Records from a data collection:

+ + +

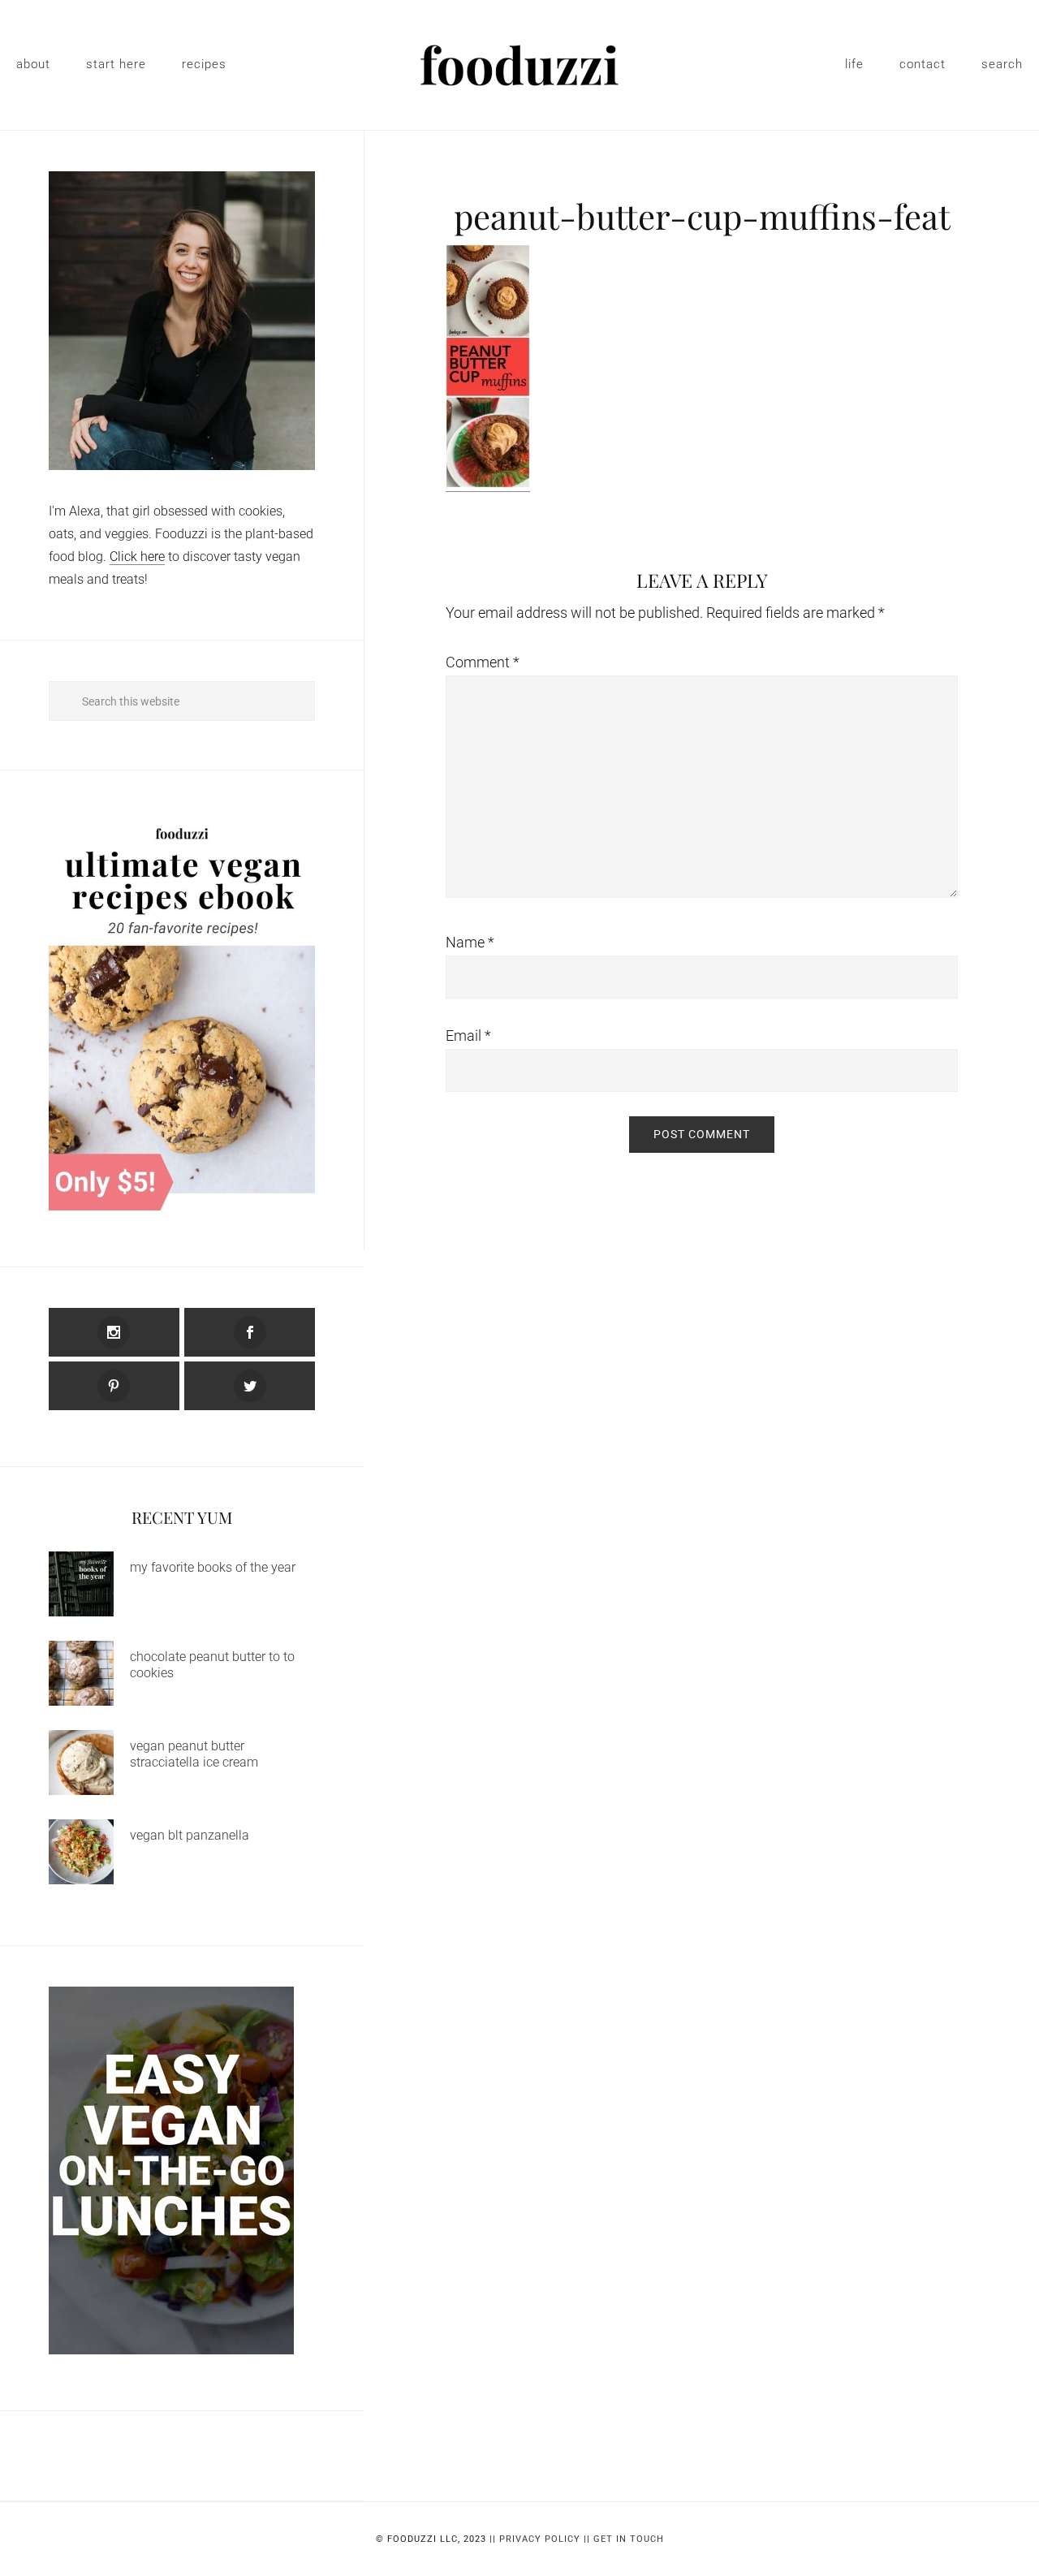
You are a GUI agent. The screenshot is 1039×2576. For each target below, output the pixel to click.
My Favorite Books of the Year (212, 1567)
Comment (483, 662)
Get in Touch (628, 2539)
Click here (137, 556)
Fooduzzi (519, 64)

+ + +

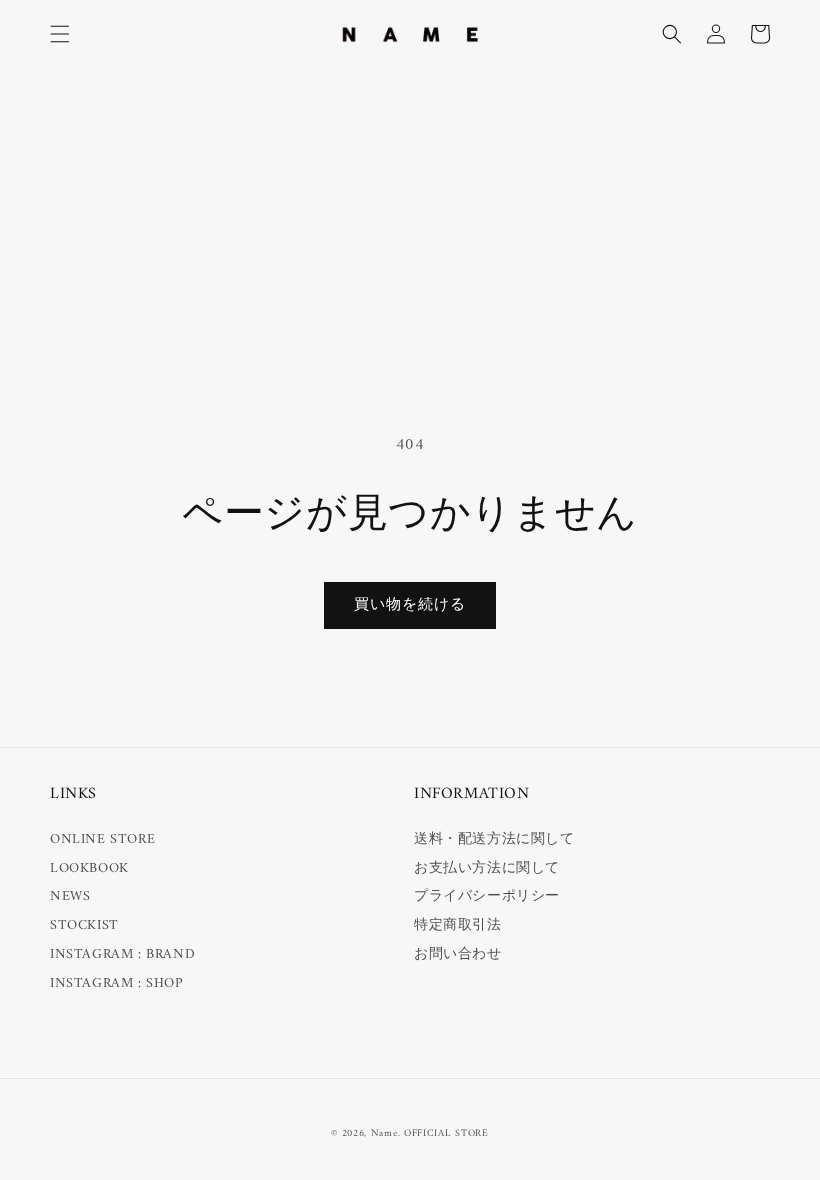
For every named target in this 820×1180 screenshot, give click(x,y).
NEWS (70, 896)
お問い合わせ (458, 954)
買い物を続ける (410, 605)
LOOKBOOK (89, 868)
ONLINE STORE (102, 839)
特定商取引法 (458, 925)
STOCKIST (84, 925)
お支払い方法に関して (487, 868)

+ + +

▶ Task objective
Return, word for word, the lines of the data above from the line with "You are a GUI" through the line with "Fooduzzi (519, 64)", inclusive.

▶ Response
You are a GUI agent. The screenshot is 1039×2576. For each target below, output the pixel to click.
My Favorite Books of the Year (212, 1567)
Comment (483, 662)
Get in Touch (628, 2539)
Click here (137, 556)
Fooduzzi (519, 64)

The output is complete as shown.